Q&A 

Buying and selling should be a slow process

Buying and selling should be a slow process

Q: What is the best way to sell or acquire a business?

The most important piece of advice for any adviser considering leaving the industry, or acquiring a business, is to give yourself time. 

Two to three years is the very minimum you need, from setting the wheels in motion to actually exiting the industry. Similarly, acquiring a business is not an impulse buy: making the right choices needs plenty of consideration and due diligence.    

To assist firms considering buying or selling, we usually recommend a six-stage process:

• Stage 1: Preparation.

Buyers want businesses that can easily be transitioned. A good customer relationship management system with exportable functionality is essential, and companies that have segmented their client bank and introduced a centralised advice proposition within their business are even more attractive.

• Stage 2: Ideal successor.

Having a clear picture of your ideal buyer is key to selling any business. 

Most companies want a mirror of themselves and, while no business is the same, giving yourself plenty of time to identify the closest match possible is vital.

• Stage 3: Agreement in principle.

Once the parties have met and established that a sale would be a positive outcome, an agreement in principle should be agreed. Of course, there will be a period of negotiation, but it is always better to start negotiations once the first draft of heads of terms has been created. 

• Stage 4: Know what you are buying.

With any acquisition, we strongly recommend the buyer instructs a due diligence audit on the target company.

While initial discussions will create a good understanding of their business operation, there is no substitute for a focused and thorough audit.
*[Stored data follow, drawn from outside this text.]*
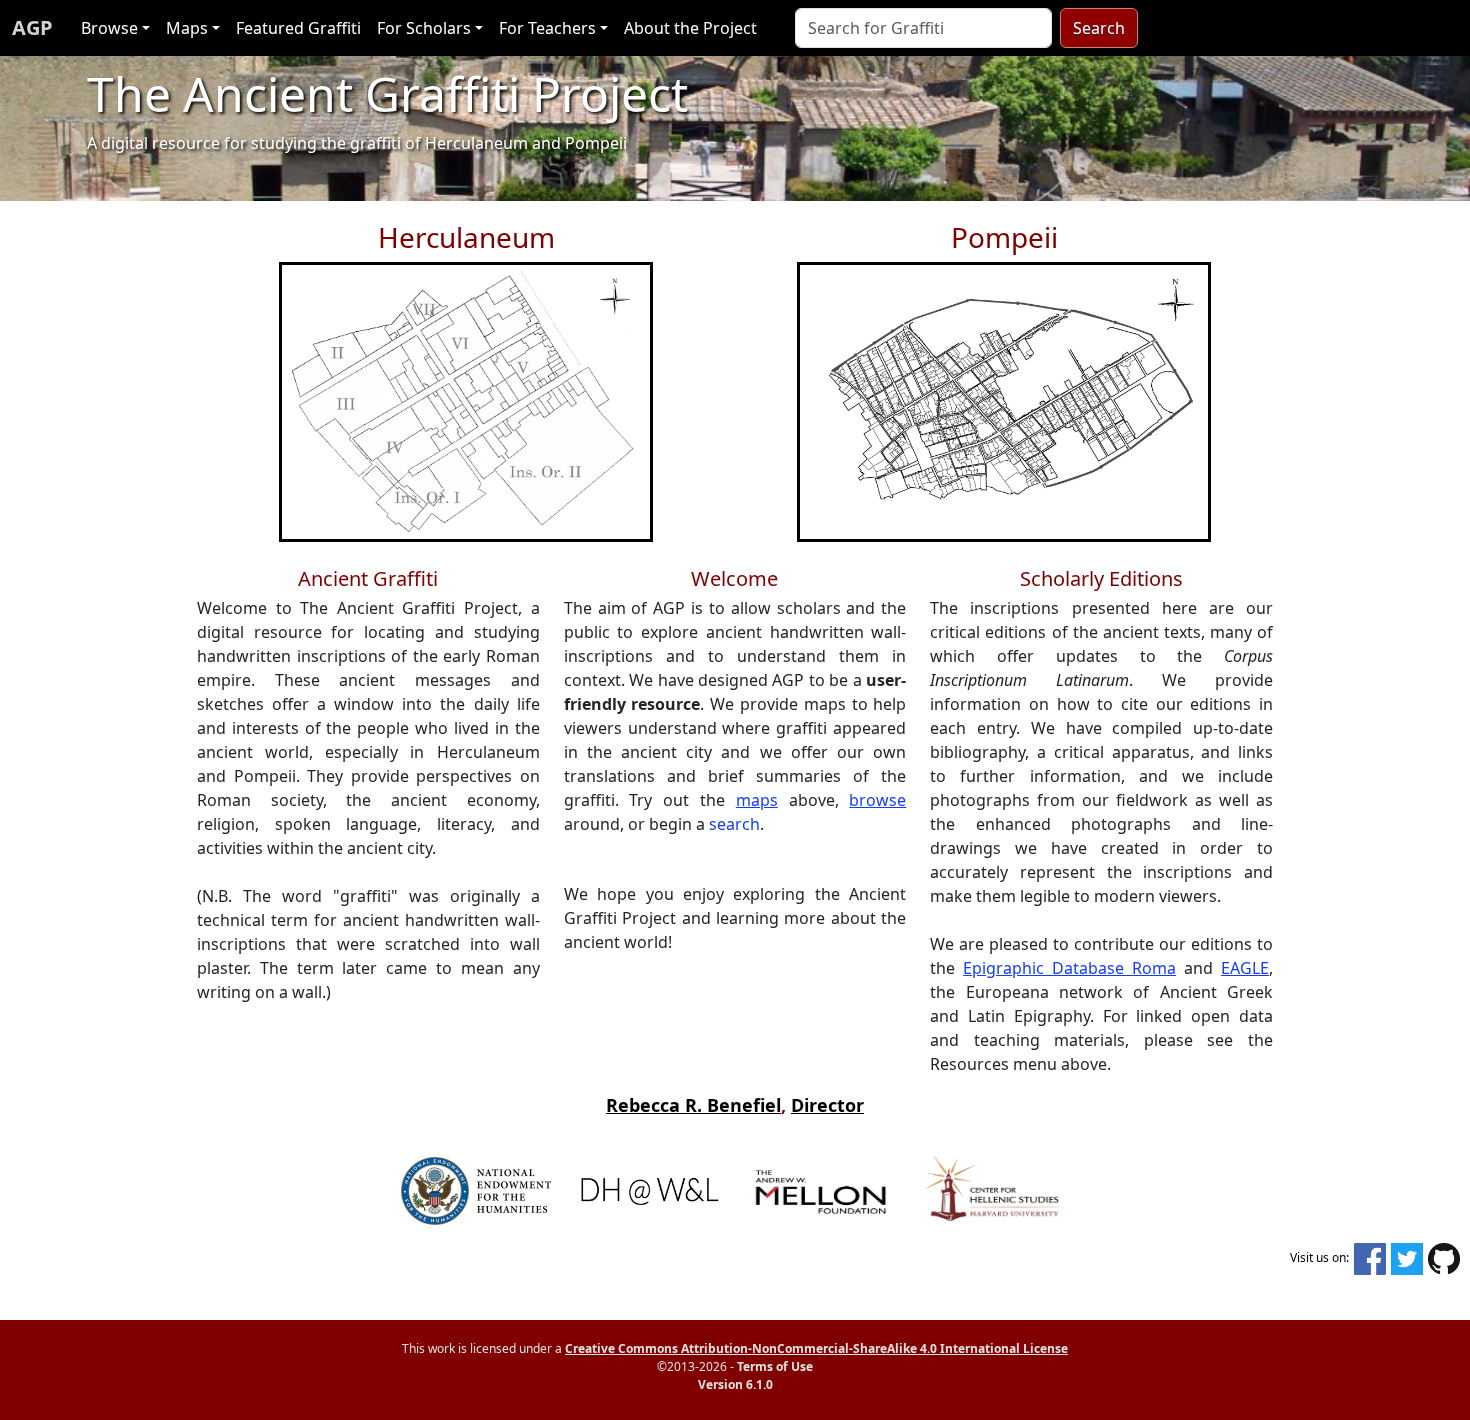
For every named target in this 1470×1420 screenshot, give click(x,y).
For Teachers (547, 28)
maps (757, 800)
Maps (187, 28)
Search (1099, 28)
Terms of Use (775, 1366)
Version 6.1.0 (735, 1384)
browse (877, 800)
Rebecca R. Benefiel (693, 1105)
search (734, 824)
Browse (109, 28)
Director (827, 1105)
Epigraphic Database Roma (1069, 968)
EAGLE (1245, 968)
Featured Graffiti (298, 28)
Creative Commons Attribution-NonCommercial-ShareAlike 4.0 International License (816, 1348)
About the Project (690, 28)
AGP (32, 27)
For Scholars (424, 28)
This process – and the clarity it creates – will be beneficial for both parties.

• Stage 5: Technical support.

It is important you have the right technical support to get all the answers you need, whether buying or selling a business.
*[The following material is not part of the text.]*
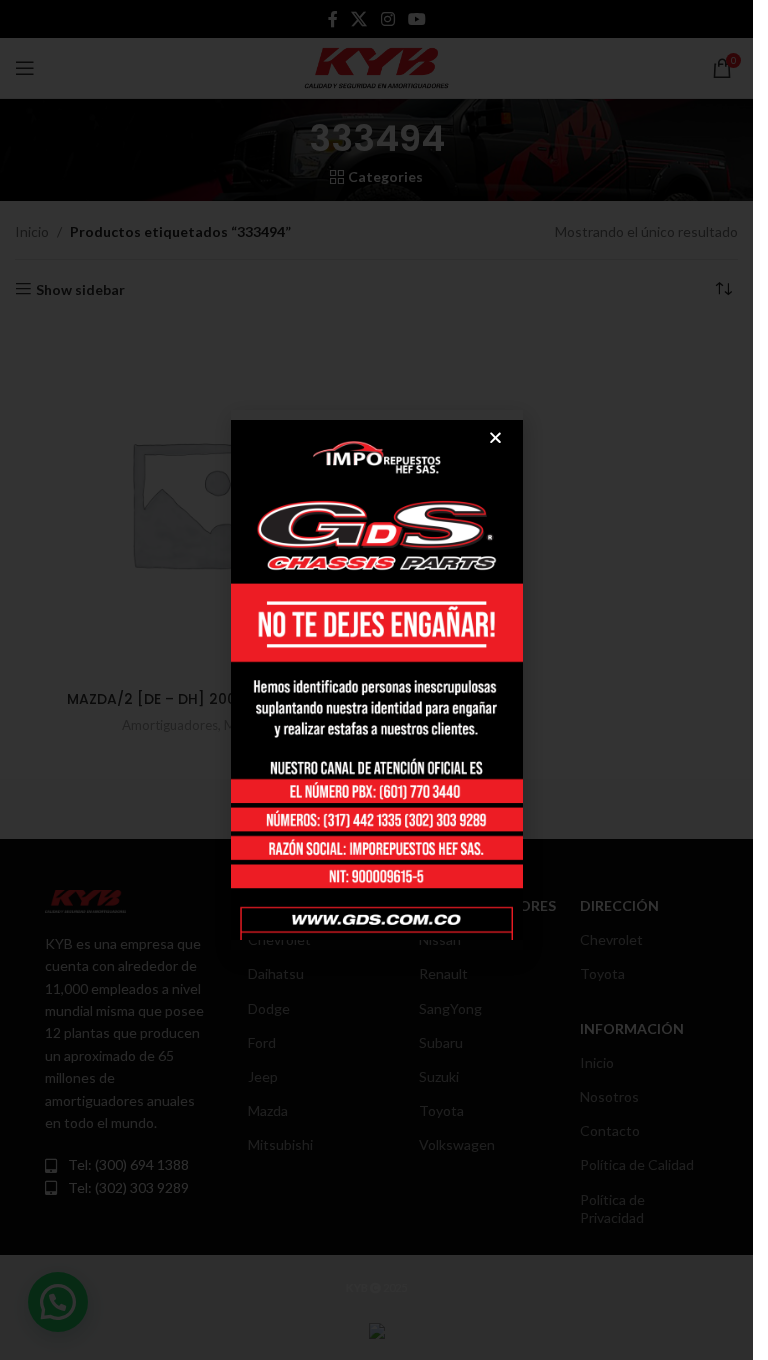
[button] (495, 437)
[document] (376, 680)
Some of the areas you may need assistance with include GDPR, entrepreneurs’ relief and Financial Conduct Authority notification. The right support can make the deal work effectively and compliantly.

• Stage 6: Deal completion.

When you reach the final stages of the deal, a solicitor will be needed to fulfil several functions. The creation of the share purchase agreement is one, but you will also need to ensure the change in shareholders is notified to Companies House.

There are many things to consider when making your exit from the industry. 

Time will not help you make all the big choices that lie ahead, but it will allow you adequate breathing space to ensure you feel comfortable with some of the biggest professional decisions you will ever make.